Não sei se existe algum estudo científico que relacione a produção de testostrona com o défice de critérios estéticos mas não me admiraria se fosse revelada agora a proporcionalidade directa entre uma e outro. Na ebulição adolescente os gostos musicais masculinos tornam-se ecléticos e utilitários, tendo como único objectivo o aperfeiçoamento do ritual do acasalamento. E no meu tempo, ó felizes púberes de hoje, isso significava não poder escapar a uma terrível prova de iniciação: o slow.
Derradeiro sobrevivente de uma época em que se dançava a dois, o slow era muitas vezes a primeira oportunidade de contacto mais íntimo com o sexo oposto. No alinhamento discográfico de uma festa caseira havia sempre o momento solene do slow, que teria de acontecer nem muito tarde nem cedo demais. Normalmente surgia depois de consumidos e bailados os hits do momento (cuja característica era a total ausência de coerência musical), quando o primeiro gelo começava a derreter e a conversação se tornava mais fluida. De súbito as luzes desciam (em alguns casos, mais radicais, apagavam-se) e ouvia-se a primeira canção lenta. As hostilidades tinham começado. Em regra, eram os casais de namorados já «oficiais» que davam os primeiros passos. Os outros ficavam na sombra, à espera de um assomo de coragem para convidar o par e ir dançar. Eram momentos angustiantes. Mas a certa altura tudo se tornava inevitável, quando se ouvia a canção. Em 1982, em Portugal e em toda a Europa, essa canção era Classic, de Adrian Gurvitz.
Nessa época, Gurvitz apresentava um visual festivaleiro, ao melhor estilo eurotrash , e que incluía um penteado igual ao de Chuck Norris se este fizesse uma permanente.(a confirmar, com cuidado, aqui ) A canção condizia: pirosa, previsível, ridícula. Mas ai do desgraçado que não a dançasse: seria para sempre considerado um pária, um meteco do amor.
Menino e moço me apercebi da distância injusta entre a Arte e a Vida. Aos 17 anos, a minha formação musical avançava em passos pequenos mas decididos. Tinha resolvido com proveito a fase Doors, já tinha sido apresentado a Leonard Cohen, Echo&The Bunnymen , os Joy Division e demais catálogo da Factory e tantas outras coisas novas e seguras, daquelas que pressentimos que irão furar o destino da música popular. A Arte mostrava-me o caminho. Infelizmente, a Vida obrigava-me a dançar Adrian Gurvitz.
A primeira vez foi medonha. Tão nervoso como surpreso por uma rapariga ter aceite o meu convite, entrei desconfortável nos primeiros acordes: primeiro porque a rapariga teria menos 15 cm do que eu, o que tornava enigmática e perigosa a colocação de mãos e braços; depois, porque não sabia o que fazer.
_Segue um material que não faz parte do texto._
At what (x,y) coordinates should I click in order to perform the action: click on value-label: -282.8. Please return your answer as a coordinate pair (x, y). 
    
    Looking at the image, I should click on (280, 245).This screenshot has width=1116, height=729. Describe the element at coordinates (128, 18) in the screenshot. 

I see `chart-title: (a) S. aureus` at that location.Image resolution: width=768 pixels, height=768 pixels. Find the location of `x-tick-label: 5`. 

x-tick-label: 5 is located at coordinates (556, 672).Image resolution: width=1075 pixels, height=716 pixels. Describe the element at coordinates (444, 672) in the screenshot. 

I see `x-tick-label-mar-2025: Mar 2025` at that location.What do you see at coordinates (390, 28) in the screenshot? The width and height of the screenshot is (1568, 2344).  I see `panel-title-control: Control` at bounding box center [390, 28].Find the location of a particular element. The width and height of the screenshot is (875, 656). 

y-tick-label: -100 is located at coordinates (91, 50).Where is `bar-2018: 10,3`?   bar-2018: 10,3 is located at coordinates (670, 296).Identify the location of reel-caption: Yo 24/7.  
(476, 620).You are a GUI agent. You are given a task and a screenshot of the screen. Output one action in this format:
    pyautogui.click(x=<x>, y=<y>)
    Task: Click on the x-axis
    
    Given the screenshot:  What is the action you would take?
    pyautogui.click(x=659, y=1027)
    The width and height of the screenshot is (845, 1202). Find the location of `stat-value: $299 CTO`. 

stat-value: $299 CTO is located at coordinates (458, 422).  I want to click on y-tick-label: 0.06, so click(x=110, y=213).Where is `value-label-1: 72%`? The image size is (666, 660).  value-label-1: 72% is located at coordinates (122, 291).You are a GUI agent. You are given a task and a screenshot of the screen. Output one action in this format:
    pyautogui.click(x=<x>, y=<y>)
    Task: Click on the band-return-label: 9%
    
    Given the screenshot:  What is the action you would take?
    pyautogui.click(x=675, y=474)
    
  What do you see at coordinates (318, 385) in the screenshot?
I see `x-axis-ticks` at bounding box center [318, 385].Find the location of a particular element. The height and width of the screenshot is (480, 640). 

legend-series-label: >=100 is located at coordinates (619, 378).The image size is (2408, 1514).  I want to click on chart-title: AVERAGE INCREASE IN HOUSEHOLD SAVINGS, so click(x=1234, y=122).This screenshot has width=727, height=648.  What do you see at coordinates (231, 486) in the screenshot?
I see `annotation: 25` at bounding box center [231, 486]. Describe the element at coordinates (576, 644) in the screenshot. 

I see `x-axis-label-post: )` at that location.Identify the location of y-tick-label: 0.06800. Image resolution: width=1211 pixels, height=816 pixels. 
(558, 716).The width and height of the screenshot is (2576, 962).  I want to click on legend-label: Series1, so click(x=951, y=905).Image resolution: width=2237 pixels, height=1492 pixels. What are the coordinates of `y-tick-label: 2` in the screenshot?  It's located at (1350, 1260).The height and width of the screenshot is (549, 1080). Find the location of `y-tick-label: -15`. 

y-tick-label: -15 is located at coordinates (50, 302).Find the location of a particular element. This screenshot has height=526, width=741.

E como era recorrente nessas ocasiões, o hermeneuta levou a melhor - mal se ouviram os infames versos que abrem a canção («Got to write a classic/got to write it in an attic») comecei a metralhar a pobre miúda: «Não percebo isto do sótão, porque é que um clássico tem de ser escrito num sótão?», «E este erro? ‘And you was my best toy’? ‘Were’! ‘Were’ é que é!». O meu destino ficou marcado antes do solo de guitarra.
Depois deste desastre tive oportunidade de dançar Classic várias vezes. E aprendi a estar grato a esta balada manhosa, com aliterações patetas e marcação sincopada um-um-dois que permitia o dançar estiloso do um-passo-para-a-direita-dois-para-a-esquerda. Graças a Classic descobri a antecipação da cabeça da rapariga no ombro, o leve aperto em crescendo, primeiro tímido e à procura de resposta e depois, se correspondido, um festim para todos os sentidos. No final, a consagração máxima, o toque dos lábios no escuro e o sabor adocicado do whisky-cola a percorrer a boca. Agora, com a distância e a sabedoria dos anos não consigo ver Classic como uma canção tola. Será para sempre o som e o sabor a whisky-cola dos longínquos primeiros amores.